While Alan's prompt picture (below) shows jolly people on a beach, I managed to find a group of people being jolly in spite of colder climate. It's another photo from my mum's childhood album - which I have continued to explore a bit, together with her memories written down many years later in a separate notebook.
The photo is from 1933, and mum is the little girl sitting furthest to the right on the wheel barrow, three years old. The photo was taken at the farm where she and her parents were living back then. My grandparents were not farmers (my grandfather was a teacher), but rented a flat in a house at that farm (~1932-39). There were no other small children in the neighbourhood for my mum to play with; but the couple who owned the farm had four grown up ones - two sons and two daughters. The jolly people with my mum in this photo are those four young adults, plus three visiting friends.
Sepia Saturday 510
I decided to once again turn back to my mum's photo album in search of something to connect to this week's Sepia Saturday theme - "that forgotten genre - the miserable photograph". *
I found her first school photo (1938):
Either they weren't looking forward to the summer holidays at all - or else they were specifically instructed not to smile... :-)

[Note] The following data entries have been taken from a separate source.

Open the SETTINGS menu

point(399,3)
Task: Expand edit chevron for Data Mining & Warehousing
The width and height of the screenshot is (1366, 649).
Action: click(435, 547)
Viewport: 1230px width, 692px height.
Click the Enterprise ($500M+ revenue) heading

Mum must be the one standing in the middle, wearing a flowery dress. (I would have added "with a big bow in her hair, and looking serious" - but that would apply to every one of them!)

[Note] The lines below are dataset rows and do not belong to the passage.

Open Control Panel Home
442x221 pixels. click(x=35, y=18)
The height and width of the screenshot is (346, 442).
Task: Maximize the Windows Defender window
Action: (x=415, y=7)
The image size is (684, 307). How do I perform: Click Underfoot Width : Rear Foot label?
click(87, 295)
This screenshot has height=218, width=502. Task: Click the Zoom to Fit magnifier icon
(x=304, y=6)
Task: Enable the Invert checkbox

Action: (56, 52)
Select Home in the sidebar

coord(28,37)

In a separate notebook from 1979, forty years later, mum wrote down some comments and memories connected to some of the photos in this early photo album of hers. On the first page, she says that she was inspired to do this because she and dad had just been going through a lot of other old photos, and having difficulties identifying people etc. 1979 was the year when my paternal grandmother died; and her old albums have almost no notes at all - plus there are lots of loose photos not sorted into albums as well. (I still have those albums and boxes of photos as well.) So I totally get - and appreciate - why mum had this thought.
Even so, it strikes me now that even mum's notes do not always verify for example who is who (including herself) in a group photo. (Because to her it was obvious - but...)
I guess the same is probably true with my own albums.
* Sepia Saturday 509 theme image:
"Six people sat around a table and not a smile amongst them."